L14, L16- Statistics and Distribution Flashcards
describe general addition rule (of probabilities)
P(A or B) = P(A) + P(B) - P(A and B)
OR (if A/B are mutually exclusive)
P(A or B) = P(A) + P(B)
describe multiplication rule (of probabilities)
P(A and B) = P(A given B)P(B)
OR (if A/B are independent)
P(A and B) = P(A)P(B)
list types of categorical data
- nominal data
- ordinal data
list types of continuous data
- interval data (equal distance between data points)
- ratio data (interval data with a true 0)

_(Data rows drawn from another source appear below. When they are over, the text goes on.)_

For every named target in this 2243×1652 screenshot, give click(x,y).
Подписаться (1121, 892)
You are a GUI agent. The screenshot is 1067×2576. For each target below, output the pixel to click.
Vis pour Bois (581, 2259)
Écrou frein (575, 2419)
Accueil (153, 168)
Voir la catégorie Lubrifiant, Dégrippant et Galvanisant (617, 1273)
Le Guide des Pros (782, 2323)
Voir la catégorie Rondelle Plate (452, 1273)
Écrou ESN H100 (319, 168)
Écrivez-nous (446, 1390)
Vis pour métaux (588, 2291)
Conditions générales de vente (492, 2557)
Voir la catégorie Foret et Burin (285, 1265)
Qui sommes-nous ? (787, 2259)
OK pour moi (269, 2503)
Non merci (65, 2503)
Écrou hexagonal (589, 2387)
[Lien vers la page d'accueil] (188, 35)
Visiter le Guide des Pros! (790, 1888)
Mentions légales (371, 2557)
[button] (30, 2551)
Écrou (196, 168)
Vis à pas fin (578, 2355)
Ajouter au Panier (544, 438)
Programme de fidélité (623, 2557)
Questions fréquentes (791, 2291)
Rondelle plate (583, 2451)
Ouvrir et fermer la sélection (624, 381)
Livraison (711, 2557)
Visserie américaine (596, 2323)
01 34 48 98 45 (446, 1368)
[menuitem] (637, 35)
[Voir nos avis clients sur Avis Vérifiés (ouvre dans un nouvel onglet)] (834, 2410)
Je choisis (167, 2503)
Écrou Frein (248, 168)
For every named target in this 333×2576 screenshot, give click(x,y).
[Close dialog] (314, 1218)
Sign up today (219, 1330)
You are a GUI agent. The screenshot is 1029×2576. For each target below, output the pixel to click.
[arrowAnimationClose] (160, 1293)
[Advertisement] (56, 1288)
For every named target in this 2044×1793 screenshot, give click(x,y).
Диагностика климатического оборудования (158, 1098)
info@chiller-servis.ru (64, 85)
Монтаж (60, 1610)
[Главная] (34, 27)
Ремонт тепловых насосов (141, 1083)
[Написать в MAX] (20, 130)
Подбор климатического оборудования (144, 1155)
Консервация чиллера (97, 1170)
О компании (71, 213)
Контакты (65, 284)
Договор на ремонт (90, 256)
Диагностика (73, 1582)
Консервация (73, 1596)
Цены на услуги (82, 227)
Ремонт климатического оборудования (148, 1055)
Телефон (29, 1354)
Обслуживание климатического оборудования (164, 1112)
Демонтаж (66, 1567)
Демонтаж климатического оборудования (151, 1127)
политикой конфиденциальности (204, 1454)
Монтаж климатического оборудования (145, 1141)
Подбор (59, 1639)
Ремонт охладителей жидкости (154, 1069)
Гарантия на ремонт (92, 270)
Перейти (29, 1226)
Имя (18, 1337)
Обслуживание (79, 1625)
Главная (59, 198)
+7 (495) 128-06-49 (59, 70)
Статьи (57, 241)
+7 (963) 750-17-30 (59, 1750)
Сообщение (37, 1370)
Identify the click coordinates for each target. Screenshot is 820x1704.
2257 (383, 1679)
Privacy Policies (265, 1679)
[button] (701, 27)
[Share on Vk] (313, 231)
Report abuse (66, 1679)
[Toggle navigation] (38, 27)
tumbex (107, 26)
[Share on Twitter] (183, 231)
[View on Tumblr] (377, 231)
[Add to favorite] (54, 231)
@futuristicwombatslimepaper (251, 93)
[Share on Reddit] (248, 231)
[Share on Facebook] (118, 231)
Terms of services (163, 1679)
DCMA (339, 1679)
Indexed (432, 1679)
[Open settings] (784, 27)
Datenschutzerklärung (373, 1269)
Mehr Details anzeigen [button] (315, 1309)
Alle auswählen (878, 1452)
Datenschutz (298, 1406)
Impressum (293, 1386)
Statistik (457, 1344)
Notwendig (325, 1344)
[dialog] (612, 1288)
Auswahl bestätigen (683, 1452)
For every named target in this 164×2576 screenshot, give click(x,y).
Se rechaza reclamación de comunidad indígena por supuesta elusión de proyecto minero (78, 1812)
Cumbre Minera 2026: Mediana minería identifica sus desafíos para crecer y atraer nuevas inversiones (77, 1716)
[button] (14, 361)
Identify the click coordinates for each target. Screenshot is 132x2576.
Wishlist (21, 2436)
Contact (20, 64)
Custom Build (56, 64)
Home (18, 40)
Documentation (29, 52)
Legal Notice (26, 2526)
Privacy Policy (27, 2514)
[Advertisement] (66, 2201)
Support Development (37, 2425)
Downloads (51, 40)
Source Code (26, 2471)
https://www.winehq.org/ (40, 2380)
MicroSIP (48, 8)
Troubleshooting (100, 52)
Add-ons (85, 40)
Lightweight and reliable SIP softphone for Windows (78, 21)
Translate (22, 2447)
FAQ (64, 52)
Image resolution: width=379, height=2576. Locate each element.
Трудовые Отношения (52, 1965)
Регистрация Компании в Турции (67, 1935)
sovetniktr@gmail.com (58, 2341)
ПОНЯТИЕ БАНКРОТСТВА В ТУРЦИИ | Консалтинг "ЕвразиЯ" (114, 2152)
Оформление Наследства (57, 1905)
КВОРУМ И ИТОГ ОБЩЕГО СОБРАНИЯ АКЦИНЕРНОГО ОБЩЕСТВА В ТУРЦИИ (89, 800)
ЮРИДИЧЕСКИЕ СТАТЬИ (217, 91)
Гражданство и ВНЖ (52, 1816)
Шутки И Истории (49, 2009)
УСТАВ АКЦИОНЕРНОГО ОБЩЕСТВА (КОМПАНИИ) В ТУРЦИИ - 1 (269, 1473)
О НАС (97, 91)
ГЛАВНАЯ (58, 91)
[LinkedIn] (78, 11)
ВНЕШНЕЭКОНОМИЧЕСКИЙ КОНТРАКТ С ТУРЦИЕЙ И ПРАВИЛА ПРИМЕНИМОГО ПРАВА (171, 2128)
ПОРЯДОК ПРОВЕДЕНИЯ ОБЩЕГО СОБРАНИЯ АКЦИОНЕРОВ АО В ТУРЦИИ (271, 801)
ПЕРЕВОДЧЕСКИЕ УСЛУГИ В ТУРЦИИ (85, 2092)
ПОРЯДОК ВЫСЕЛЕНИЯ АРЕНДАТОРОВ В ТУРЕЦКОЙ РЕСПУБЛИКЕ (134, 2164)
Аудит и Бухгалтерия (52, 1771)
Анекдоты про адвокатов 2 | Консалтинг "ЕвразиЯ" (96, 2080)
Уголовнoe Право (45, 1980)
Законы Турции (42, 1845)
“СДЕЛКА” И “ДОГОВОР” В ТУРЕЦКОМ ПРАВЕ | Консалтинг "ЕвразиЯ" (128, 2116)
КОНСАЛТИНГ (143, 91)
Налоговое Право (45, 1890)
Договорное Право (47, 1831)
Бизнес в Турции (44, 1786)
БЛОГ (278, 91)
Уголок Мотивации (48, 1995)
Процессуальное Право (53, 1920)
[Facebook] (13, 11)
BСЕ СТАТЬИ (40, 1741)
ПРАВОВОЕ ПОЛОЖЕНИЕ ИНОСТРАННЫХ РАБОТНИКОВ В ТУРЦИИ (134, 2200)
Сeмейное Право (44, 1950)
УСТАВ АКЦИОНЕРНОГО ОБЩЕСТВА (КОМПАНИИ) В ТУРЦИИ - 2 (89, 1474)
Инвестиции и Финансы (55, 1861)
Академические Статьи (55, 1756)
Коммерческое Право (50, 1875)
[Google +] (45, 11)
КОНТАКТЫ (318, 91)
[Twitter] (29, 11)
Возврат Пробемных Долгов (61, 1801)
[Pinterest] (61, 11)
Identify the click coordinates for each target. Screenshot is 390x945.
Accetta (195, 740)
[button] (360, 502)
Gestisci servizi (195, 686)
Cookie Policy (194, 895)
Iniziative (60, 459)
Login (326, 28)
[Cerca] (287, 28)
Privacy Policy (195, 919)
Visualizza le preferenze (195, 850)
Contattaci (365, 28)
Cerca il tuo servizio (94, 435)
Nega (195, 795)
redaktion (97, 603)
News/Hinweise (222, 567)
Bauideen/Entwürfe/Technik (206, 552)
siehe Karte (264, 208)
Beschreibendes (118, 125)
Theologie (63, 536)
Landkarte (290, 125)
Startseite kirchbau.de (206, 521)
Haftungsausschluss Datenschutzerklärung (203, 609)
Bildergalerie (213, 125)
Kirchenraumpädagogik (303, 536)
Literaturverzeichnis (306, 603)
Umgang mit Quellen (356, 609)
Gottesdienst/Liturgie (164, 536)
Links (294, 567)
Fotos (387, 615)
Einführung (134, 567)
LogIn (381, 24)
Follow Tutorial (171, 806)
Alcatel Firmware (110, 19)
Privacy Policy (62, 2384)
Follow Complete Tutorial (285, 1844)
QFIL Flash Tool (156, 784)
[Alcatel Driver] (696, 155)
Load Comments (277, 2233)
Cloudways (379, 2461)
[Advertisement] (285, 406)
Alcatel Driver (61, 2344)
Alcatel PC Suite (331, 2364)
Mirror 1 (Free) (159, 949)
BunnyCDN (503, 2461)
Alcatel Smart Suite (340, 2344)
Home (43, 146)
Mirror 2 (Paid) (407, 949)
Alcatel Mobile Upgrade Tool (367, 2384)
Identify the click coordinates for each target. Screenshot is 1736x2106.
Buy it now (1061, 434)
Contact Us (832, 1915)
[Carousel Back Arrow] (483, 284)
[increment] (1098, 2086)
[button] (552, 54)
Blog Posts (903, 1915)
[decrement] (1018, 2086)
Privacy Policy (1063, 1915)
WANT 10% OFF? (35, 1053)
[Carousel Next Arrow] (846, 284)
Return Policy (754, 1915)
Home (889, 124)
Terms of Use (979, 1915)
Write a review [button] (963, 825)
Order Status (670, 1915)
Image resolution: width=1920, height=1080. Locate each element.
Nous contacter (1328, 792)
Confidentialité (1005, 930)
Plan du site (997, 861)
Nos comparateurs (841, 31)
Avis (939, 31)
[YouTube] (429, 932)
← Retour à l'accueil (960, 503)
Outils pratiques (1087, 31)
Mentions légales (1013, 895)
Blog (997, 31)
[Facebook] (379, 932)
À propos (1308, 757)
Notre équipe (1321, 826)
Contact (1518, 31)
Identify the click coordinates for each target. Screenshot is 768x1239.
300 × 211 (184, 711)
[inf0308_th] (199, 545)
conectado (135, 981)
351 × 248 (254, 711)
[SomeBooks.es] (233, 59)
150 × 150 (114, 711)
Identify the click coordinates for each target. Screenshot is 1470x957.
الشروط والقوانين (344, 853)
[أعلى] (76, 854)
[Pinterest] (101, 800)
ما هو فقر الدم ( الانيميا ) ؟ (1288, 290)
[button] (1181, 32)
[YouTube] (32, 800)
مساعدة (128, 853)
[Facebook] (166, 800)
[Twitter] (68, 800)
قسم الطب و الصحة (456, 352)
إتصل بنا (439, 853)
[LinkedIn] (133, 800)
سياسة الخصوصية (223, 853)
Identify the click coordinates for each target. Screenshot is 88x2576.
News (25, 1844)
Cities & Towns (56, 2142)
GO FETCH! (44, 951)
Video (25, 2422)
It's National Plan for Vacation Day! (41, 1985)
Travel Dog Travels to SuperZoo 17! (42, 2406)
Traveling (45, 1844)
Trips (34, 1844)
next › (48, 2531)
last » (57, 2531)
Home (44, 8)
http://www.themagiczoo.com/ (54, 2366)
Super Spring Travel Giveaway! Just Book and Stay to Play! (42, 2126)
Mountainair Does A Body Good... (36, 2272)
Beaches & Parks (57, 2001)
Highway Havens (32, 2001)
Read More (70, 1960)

explains the two basic descriptions for numerical data
Measures of Central Tendency: continuous data, mean, median, mode
Measures of Variation: spread of data / distribution
(T/F) every dataset has one mode
F- there can be zero, one, or multiple modes of a dataset
list the measures of variation
- range
- variance
- standard deviation (sqrt(var))
- quartiles
define IQR
inter quartile range (Q3 - Q1)
differentiate between Probability Density and Probability Distribution
Density- for continuous variables, defined as area under the curve (integral)
Distribution- for categorical variables, defined as sum of all possible outcomes
define µ and x̅ (in statistics)
µ- population mean
x̅- sample mean
define Standard Normal Distribution
µ = 0 σ = 1
above µ has +Z-values, below has -Z values
area under the curve = probability
what is the formula to convert normal distribution to a standard normal distribution
Z = (X - µ) / σ
to assure normality of data (normality assumption), (1) and (2) are used to confirm
1- histogram
2- boxplot